--- Material shown ---

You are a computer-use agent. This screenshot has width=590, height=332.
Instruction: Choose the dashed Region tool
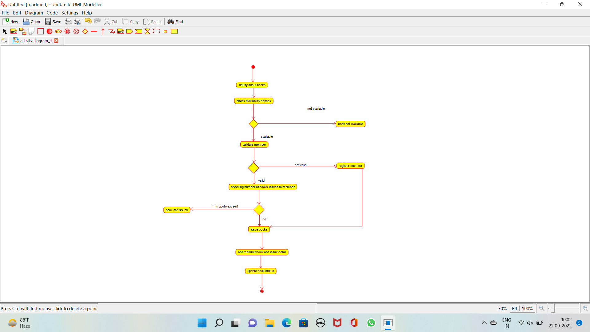click(156, 31)
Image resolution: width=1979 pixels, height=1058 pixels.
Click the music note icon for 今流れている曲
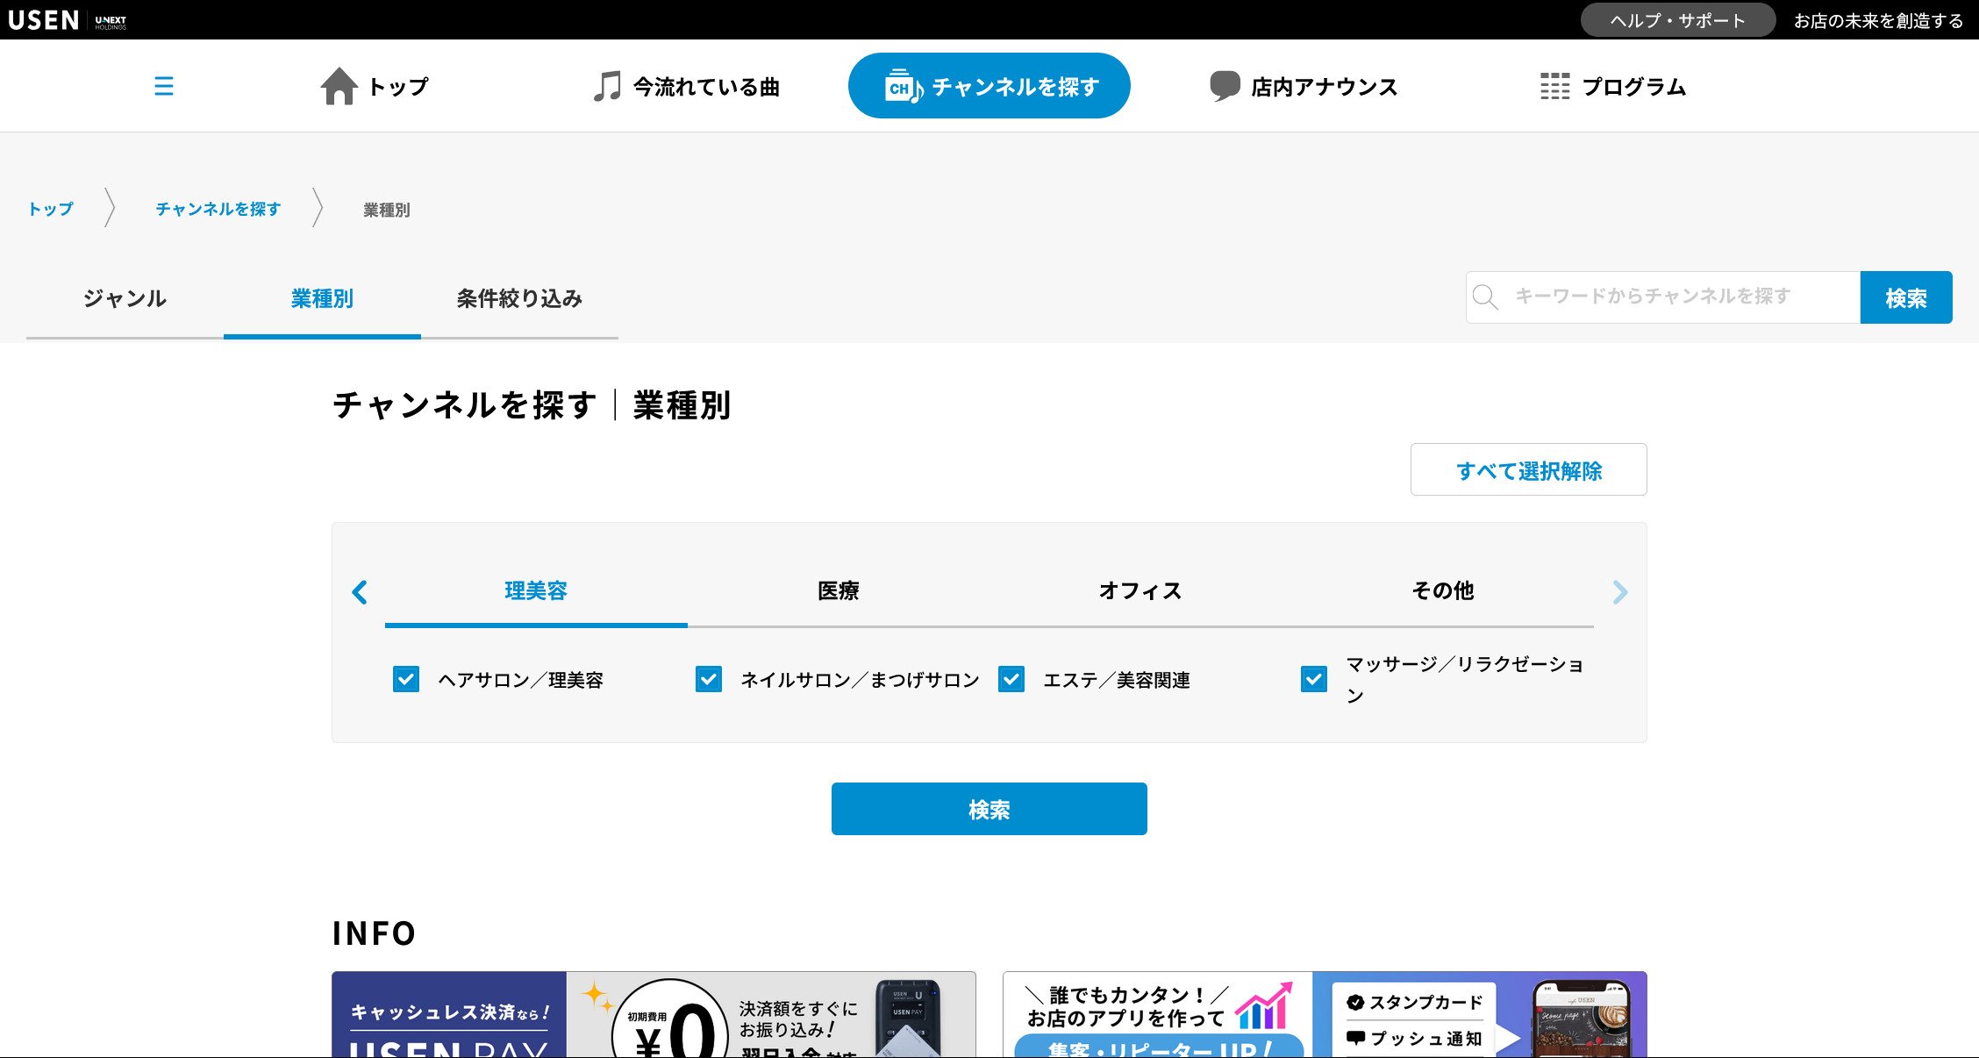(607, 86)
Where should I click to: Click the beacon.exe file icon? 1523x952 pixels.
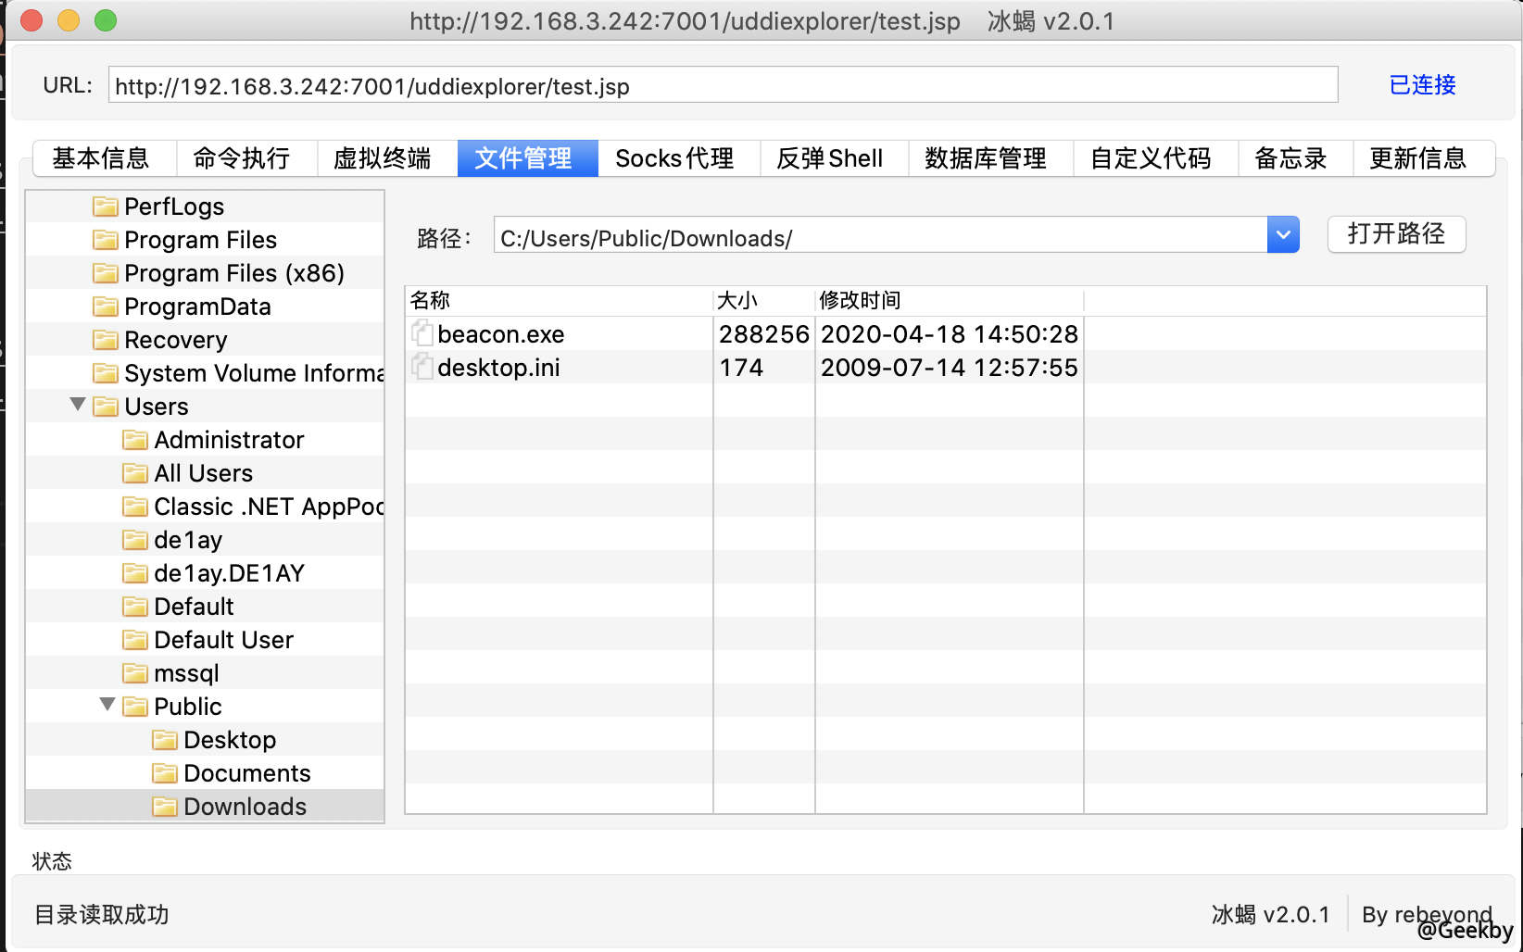[x=422, y=333]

---

▸ Exercise prompt: The copy should hold every entry above word for word and none of the pictures.

▸ Response box:
You are a computer-use agent. This screenshot has width=590, height=332.
Instruction: Choose the dashed Region tool
click(156, 31)
Image resolution: width=1979 pixels, height=1058 pixels.
Click the music note icon for 今流れている曲
(607, 86)
Where should I click to: Click the beacon.exe file icon? 1523x952 pixels.
[x=422, y=333]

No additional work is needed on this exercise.